GNN-Based Candidate Node Predictor for Influence Maximization in Temporal Graphs

In an age where information spreads rapidly across social media, effectively identifying influential nodes in dynamic networks is critical. Traditional influence maximization strategies often fail to keep up with rapidly evolving relationships and structures, leading to missed opportunities and inefficiencies. To address this, we propose a novel learning-based approach integrating Graph Neural Networks (GNNs) with Bidirectional Long Short-Term Memory (BiLSTM) models. This hybrid framework captures both structural and temporal dynamics, enabling accurate prediction of candidate nodes for seed set selection. The bidirectional nature of BiLSTM allows our model to analyze patterns from both past and future network states, ensuring adaptability to changes over time.
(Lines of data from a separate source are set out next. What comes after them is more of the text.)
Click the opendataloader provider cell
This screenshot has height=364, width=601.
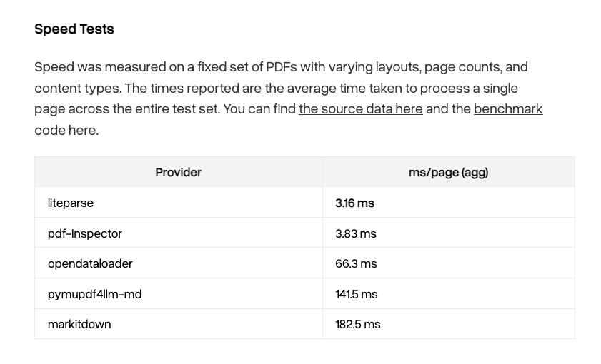click(178, 263)

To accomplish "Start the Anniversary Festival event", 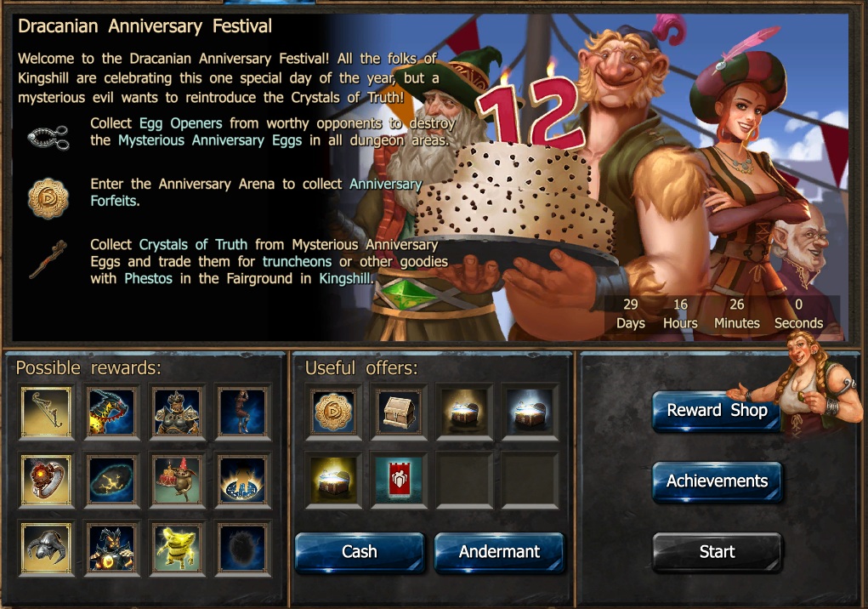I will (x=717, y=551).
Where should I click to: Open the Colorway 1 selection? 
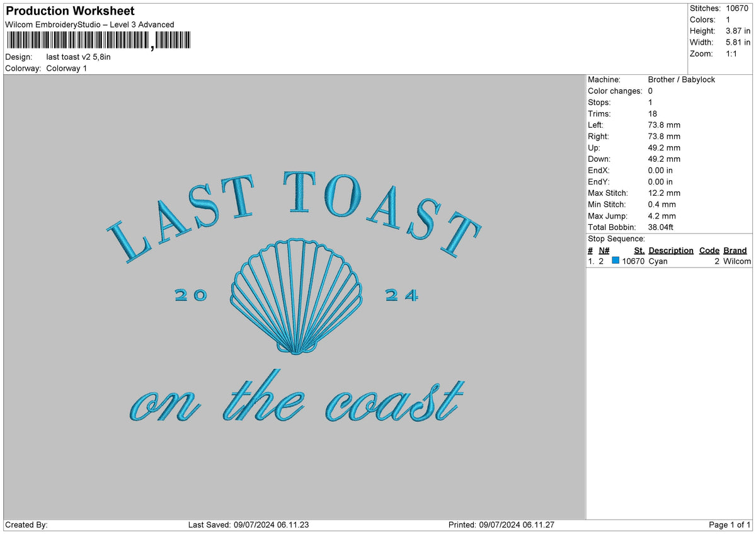click(67, 69)
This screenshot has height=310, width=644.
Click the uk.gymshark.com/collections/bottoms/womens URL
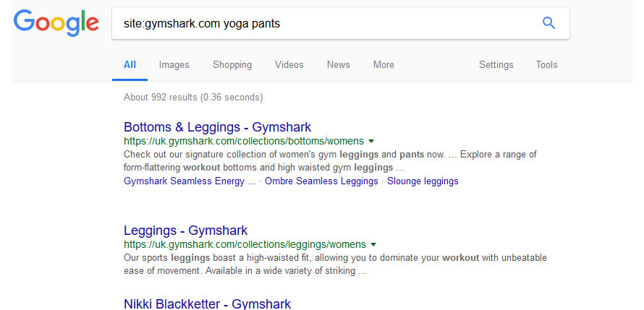coord(244,142)
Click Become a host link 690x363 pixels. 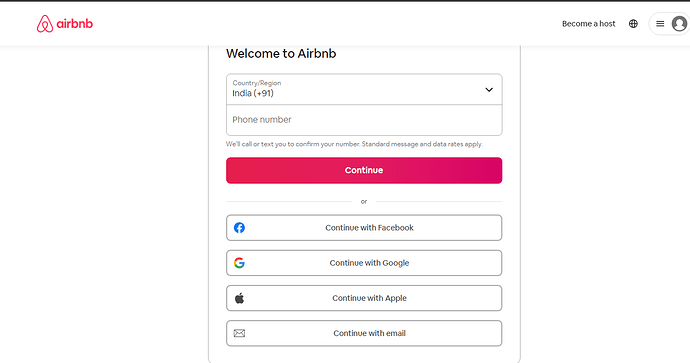point(588,24)
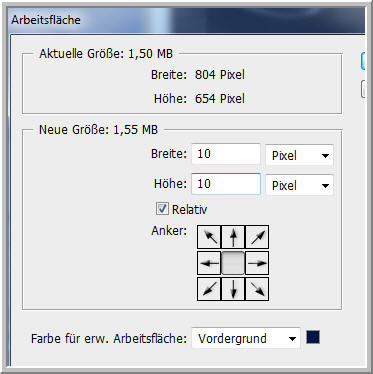The width and height of the screenshot is (373, 374).
Task: Open the Breite unit Pixel dropdown
Action: (x=299, y=155)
By dynamically adapting to graph evolution at each time snapshot, our approach improves seed set calculation efficiency, achieving an average of 90% accuracy in predicting potential seed nodes across diverse networks. This significantly reduces computational overhead by optimizing the number of nodes evaluated for seed selection. Our method is particularly effective in fields like viral marketing and social network analysis, where understanding temporal dynamics is crucial.
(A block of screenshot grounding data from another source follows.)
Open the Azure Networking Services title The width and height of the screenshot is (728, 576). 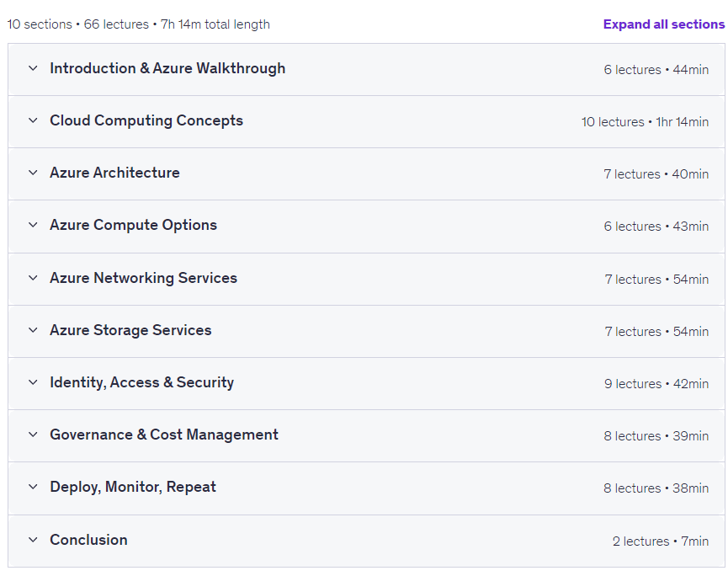(143, 278)
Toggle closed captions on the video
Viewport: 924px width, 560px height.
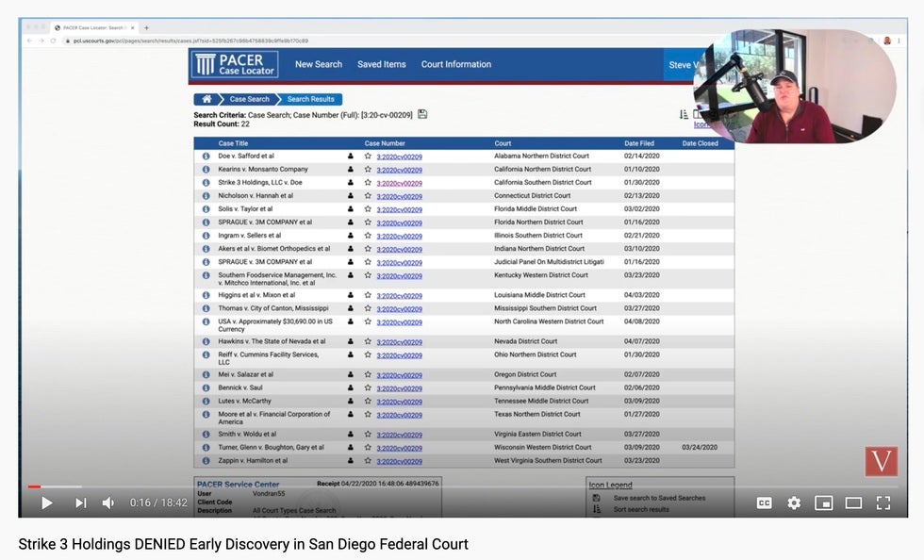(764, 503)
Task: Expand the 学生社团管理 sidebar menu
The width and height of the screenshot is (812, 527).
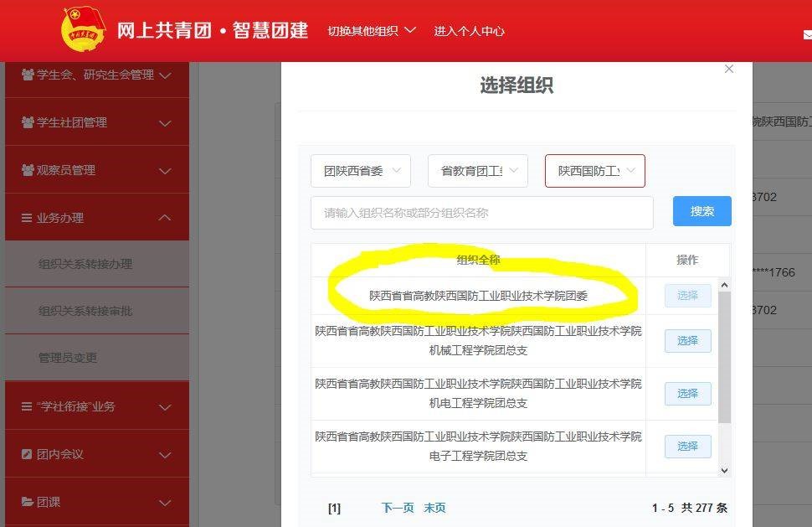Action: point(96,123)
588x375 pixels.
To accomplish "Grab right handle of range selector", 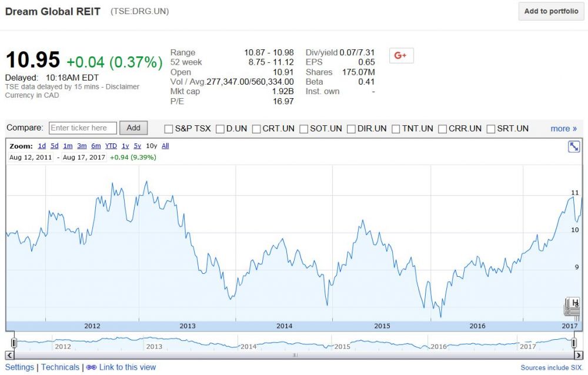I will tap(574, 343).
AGS-GNN: Attribute-guided Sampling for Graph Neural Networks

We propose AGS-GNN, a novel attribute-guided sampling algorithm for Graph Neural Networks (GNNs) that exploits node features and connectivity structure of a graph while simultaneously adapting for both homophily and heterophily in graphs. (In homophilic graphs vertices of the same class are more likely to be connected, and vertices of different classes tend to be linked in heterophilic graphs.) While GNNs have been successfully applied to homophilic graphs, their application to heterophilic graphs remains challenging. The best-performing GNNs for heterophilic graphs do not fit the sampling paradigm, suffer high computational costs, and are not inductive. We employ samplers based on feature-similarity and feature-diversity to select subsets of neighbors for a node, and adaptively capture information from homophilic and heterophilic neighborhoods using dual channels. Currently, AGS-GNN is the only algorithm that we know of that explicitly controls homophily in the sampled subgraph through similar and diverse neighborhood samples. For diverse neighborhood sampling, we employ submodularity, which was not used in this context prior to our work. The sampling distribution is pre-computed and highly parallel, achieving the desired scalability. Using an extensive dataset consisting of 35 small ($\le$ 100K nodes) and large (>100K nodes) homophilic and heterophilic graphs, we demonstrate the superiority of AGS-GNN compare to the current approaches in the literature. AGS-GNN achieves comparable test accuracy to the best-performing heterophilic GNNs, even outperforming methods using the entire graph for node classification. AGS-GNN also converges faster compared to methods that sample neighborhoods randomly, and can be incorporated into existing GNN models that employ node or graph sampling.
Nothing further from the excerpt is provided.